基于上述回顾了癫痫发作预测框架中出现的整体框架以及不足。随着信号处理和人工智能技术的进步,对于癫痫研究来说有更多的可能性。
从数据收集的角度出发,允许高采样率和高频振荡(80~500 Hz)的检测,获取大样本数据量来实现大数据分析处理。并且现在也出现了多模态数据,包括图像,视频,电子病历等,如何融合这些信息进行数据挖掘也是一大难点。
在癫痫发作预测研究中需要选择合适的电极。目前临床使用的是32导联,科研使用64~128导联,并且以后导联数目会不断增加。但并不是所有导联都是必须的,比如针对于局灶性癫痫其发作区域固定在某一大脑范围。

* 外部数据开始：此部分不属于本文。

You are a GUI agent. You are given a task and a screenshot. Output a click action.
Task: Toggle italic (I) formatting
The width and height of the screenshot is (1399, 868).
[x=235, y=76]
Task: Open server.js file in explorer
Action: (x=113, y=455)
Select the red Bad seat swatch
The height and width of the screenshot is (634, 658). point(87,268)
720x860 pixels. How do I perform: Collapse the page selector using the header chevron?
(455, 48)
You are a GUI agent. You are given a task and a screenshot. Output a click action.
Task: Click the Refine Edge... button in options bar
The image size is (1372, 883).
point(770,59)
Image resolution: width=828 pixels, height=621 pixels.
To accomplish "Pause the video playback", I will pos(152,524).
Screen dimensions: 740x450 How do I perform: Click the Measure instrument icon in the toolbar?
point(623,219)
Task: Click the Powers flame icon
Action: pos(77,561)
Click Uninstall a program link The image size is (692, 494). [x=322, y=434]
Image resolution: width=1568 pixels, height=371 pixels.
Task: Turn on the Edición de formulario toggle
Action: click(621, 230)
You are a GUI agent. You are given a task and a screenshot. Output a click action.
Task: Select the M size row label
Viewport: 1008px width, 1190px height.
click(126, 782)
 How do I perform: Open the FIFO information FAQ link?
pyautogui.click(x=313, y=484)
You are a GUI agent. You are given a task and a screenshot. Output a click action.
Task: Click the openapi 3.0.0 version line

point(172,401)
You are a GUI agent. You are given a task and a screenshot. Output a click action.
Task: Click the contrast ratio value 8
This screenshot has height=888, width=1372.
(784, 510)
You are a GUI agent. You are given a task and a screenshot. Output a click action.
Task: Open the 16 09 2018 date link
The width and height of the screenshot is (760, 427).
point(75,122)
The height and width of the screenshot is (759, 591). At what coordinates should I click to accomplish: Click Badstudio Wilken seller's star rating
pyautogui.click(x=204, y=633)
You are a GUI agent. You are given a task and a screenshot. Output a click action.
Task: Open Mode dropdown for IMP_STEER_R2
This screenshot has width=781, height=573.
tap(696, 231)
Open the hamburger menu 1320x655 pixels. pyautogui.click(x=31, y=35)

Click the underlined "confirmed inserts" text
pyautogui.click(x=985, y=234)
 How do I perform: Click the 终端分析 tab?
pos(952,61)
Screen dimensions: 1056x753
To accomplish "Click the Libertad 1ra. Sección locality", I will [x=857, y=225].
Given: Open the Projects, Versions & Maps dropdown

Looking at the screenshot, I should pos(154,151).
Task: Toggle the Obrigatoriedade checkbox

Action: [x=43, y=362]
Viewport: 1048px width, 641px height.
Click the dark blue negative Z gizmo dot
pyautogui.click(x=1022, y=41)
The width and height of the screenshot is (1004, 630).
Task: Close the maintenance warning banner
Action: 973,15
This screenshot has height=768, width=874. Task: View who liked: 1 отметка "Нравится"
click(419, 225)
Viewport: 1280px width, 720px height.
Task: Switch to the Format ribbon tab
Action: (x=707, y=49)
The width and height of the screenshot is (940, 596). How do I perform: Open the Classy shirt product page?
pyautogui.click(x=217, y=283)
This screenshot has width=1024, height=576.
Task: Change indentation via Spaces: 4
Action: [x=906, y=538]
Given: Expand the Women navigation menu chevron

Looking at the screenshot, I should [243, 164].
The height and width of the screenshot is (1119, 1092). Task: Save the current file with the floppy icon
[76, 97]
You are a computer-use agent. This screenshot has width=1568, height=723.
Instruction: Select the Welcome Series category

目前预测模型还是小样本人工特征+机器学习方法,缺乏统计验证。深度学习具有强大的自学习能力,其中卷积神经网络可以自动学习原始脑电特征,循环神经网络考虑到时间顺序来进行输出,墨尔本大学癫痫研究中心提出从EEG数据集解读与癫痫发作有关的电活动类似于计算机视觉领域的对象识别任务。
从回顾中可以看出,在癫痫发作预测框架中的每个模块可以在未来进行改进,重要的是采取这种全面的发作预测框架来实现更可靠准确的性能表现。